What revolving credit facility did Suzano S.A. (SUZ) approve in January 2026?

Suzano’s Board approved an international revolving credit facility of up to US$ 1,800,000,000.00. It will be contracted by Suzano International Finance B.V. or another subsidiary with foreign financial institutions, providing a large committed credit line for corporate needs.

What is the term of Suzano S.A.’s new US$ 1.8 billion revolving credit facility?

The revolving credit facility has an initial term of five years. It may be extended twice, with each extension adding one additional year, giving Suzano potential access to this financing for up to seven years in total.

Which Suzano S.A. entity will enter into the new revolving credit facility?

The facility will be contracted by Suzano International Finance B.V., a wholly owned subsidiary of Suzano S.A., or another Suzano subsidiary.
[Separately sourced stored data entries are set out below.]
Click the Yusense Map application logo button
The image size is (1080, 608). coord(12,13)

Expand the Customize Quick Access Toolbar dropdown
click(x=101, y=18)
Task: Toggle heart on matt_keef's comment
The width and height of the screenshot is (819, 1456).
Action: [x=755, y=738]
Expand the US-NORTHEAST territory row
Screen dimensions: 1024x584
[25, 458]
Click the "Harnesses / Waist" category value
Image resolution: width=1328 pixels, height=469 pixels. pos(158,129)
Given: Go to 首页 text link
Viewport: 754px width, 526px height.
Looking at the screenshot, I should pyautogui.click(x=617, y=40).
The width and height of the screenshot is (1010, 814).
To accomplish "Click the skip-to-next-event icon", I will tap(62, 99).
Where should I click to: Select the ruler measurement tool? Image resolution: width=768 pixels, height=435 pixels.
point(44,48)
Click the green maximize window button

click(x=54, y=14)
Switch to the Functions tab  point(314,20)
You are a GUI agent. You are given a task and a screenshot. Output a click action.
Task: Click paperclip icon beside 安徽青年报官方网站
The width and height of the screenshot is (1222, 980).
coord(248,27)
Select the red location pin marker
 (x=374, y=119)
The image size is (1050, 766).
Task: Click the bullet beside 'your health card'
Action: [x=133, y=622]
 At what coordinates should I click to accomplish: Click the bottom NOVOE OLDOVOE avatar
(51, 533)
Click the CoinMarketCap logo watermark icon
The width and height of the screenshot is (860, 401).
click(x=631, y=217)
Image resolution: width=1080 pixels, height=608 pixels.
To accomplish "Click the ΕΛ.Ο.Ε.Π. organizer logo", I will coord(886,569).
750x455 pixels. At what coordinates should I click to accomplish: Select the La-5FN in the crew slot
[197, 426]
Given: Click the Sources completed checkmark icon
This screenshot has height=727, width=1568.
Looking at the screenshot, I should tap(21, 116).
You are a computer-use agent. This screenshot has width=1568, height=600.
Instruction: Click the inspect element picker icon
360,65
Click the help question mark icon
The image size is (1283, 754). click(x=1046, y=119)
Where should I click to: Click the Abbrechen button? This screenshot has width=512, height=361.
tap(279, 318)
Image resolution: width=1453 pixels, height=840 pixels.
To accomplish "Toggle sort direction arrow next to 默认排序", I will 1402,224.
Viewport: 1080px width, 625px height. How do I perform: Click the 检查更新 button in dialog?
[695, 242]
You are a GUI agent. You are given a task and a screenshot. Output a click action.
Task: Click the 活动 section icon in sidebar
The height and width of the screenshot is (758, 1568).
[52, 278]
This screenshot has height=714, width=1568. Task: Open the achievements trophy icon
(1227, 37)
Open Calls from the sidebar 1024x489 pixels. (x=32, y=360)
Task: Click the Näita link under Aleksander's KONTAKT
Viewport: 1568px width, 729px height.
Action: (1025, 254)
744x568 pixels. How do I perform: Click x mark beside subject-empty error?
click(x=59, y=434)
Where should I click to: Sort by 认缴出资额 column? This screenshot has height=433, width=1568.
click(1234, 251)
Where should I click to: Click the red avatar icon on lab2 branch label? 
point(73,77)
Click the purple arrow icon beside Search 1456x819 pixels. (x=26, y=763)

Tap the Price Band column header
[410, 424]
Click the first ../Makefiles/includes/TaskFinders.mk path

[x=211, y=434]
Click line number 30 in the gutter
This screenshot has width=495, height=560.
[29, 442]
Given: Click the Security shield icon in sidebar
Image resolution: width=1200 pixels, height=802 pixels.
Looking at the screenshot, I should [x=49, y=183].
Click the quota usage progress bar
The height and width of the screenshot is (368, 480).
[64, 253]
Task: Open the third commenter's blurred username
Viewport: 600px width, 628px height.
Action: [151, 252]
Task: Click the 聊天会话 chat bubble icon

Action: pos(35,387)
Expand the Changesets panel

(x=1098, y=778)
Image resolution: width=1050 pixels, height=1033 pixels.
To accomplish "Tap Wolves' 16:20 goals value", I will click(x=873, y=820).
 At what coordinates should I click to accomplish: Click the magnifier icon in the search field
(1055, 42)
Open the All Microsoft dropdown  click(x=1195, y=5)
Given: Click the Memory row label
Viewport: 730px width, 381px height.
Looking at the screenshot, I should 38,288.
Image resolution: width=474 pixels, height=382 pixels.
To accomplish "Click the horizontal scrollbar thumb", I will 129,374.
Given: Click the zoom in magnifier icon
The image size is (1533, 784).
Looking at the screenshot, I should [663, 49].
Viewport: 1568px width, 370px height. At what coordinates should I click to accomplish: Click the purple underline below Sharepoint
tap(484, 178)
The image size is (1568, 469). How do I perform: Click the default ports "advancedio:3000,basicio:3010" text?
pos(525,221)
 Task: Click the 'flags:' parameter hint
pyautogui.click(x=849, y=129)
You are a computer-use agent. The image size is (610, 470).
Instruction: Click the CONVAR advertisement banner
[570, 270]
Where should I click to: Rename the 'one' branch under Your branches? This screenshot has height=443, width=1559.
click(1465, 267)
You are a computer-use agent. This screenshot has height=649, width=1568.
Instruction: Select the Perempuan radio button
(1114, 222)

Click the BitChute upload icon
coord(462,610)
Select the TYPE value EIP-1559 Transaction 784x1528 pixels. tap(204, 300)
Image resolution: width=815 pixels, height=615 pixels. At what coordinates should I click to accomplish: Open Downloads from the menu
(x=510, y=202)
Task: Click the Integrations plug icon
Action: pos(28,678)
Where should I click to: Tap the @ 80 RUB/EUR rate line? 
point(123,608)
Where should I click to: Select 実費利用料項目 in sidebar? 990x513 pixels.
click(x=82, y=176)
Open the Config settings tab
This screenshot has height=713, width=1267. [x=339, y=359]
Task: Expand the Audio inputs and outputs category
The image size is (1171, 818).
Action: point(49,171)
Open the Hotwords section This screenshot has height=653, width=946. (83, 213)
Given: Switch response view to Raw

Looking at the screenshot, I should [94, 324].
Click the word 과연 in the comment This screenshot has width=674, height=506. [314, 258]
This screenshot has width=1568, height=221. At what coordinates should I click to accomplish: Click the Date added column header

This structure allows the group to centralize international financing while keeping the Brazilian parent as guarantor.

Is Suzano S.A. guaranteeing the new US$ 1.8 billion revolving credit facility?

Yes. Suzano S.A. will provide a guarantee for full and timely payment of all obligations assumed by Suzano International Finance B.V. under the revolving credit facility, reinforcing lender confidence in the group’s repayment commitments.

Did Suzano S.A. authorize derivatives in connection with the new revolving credit facility?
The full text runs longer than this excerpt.